Source records
⟨
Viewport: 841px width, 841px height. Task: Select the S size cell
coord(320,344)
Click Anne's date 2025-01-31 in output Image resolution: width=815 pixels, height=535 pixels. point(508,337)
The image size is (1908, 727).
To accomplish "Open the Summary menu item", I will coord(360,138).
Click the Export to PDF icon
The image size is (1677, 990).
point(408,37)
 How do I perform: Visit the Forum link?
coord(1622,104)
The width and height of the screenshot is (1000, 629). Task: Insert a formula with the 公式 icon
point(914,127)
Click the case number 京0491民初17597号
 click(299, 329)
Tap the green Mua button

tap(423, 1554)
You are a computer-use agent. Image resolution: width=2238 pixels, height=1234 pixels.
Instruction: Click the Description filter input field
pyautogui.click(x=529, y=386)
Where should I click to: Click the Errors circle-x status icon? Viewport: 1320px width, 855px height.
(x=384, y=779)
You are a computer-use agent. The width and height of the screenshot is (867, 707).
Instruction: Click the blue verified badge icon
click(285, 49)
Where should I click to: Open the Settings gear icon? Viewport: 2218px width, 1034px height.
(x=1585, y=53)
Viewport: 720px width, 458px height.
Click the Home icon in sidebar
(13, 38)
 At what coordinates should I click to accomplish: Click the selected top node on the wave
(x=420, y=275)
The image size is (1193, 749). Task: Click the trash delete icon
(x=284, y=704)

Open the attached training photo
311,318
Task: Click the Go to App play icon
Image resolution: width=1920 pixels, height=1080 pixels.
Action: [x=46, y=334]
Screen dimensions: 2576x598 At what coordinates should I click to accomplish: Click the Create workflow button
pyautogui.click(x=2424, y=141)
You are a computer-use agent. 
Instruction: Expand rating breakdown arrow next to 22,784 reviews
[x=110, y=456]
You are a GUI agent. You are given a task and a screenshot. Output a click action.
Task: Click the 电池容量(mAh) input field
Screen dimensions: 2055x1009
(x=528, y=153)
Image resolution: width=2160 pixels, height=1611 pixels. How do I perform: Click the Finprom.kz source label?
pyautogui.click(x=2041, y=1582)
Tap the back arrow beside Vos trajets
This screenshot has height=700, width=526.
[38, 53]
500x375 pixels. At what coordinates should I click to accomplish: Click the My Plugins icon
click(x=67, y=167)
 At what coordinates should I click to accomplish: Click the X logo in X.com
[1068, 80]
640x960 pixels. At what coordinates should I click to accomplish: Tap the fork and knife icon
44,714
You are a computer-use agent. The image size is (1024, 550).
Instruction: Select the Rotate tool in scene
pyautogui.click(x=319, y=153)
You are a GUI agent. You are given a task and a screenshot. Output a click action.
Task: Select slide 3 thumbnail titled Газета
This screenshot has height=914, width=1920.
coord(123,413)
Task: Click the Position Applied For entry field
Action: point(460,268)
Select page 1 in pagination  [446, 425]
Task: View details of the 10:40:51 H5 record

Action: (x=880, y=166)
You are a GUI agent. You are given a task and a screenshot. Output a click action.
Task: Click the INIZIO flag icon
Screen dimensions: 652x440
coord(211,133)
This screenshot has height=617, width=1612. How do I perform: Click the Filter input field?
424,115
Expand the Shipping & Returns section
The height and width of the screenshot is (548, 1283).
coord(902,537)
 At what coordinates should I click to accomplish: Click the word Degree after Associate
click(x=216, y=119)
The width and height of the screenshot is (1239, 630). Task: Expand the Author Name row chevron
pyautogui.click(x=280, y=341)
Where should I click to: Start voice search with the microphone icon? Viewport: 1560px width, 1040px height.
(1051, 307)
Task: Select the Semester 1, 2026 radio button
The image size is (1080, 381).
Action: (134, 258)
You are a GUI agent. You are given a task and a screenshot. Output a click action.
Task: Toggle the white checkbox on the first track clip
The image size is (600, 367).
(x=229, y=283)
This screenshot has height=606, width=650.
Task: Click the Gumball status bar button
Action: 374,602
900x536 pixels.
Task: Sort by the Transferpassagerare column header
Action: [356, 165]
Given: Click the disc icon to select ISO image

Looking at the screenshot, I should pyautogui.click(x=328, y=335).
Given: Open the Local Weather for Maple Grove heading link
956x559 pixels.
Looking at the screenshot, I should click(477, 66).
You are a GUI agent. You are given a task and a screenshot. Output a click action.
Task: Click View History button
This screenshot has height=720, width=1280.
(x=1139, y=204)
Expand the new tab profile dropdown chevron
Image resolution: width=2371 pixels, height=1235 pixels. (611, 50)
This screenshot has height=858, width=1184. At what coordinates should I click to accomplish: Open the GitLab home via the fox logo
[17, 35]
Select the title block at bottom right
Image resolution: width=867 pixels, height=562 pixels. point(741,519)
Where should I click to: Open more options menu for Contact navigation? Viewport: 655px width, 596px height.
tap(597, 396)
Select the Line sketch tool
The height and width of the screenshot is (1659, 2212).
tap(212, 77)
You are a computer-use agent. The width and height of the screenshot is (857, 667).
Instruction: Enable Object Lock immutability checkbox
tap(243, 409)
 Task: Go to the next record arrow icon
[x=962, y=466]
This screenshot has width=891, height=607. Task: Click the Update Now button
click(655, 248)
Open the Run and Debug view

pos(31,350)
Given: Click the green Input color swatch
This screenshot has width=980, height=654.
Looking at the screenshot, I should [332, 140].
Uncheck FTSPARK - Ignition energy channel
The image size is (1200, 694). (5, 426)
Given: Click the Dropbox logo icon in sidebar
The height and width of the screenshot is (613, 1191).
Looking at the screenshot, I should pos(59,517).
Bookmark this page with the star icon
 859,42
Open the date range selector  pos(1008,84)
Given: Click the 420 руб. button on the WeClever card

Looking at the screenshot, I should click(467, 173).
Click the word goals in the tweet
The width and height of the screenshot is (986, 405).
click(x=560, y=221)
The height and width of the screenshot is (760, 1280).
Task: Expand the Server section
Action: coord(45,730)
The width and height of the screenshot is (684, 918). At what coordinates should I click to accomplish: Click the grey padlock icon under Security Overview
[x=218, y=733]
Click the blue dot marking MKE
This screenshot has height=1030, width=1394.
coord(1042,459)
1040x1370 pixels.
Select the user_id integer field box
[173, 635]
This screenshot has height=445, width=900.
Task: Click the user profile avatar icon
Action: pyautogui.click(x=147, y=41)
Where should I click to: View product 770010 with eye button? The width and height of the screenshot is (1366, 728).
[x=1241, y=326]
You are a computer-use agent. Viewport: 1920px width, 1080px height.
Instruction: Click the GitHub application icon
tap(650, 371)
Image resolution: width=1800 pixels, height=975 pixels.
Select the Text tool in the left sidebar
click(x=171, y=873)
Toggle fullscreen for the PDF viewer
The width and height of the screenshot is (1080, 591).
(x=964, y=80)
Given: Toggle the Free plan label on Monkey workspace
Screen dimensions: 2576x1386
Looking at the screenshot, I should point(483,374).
⟩
** Problem details **
Please copy the lines of the listing between the line containing "is (857, 667)." and the line containing "Action: coord(45,730)", inclusive, with no changes.

** Expected output **
You are a computer-use agent. The width and height of the screenshot is (857, 667).
Instruction: Enable Object Lock immutability checkbox
tap(243, 409)
 Task: Go to the next record arrow icon
[x=962, y=466]
This screenshot has width=891, height=607. Task: Click the Update Now button
click(655, 248)
Open the Run and Debug view

pos(31,350)
Given: Click the green Input color swatch
This screenshot has width=980, height=654.
Looking at the screenshot, I should [332, 140].
Uncheck FTSPARK - Ignition energy channel
The image size is (1200, 694). (5, 426)
Given: Click the Dropbox logo icon in sidebar
The height and width of the screenshot is (613, 1191).
Looking at the screenshot, I should pos(59,517).
Bookmark this page with the star icon
 859,42
Open the date range selector  pos(1008,84)
Given: Click the 420 руб. button on the WeClever card

Looking at the screenshot, I should click(467, 173).
Click the word goals in the tweet
The width and height of the screenshot is (986, 405).
click(x=560, y=221)
The height and width of the screenshot is (760, 1280).
Task: Expand the Server section
Action: coord(45,730)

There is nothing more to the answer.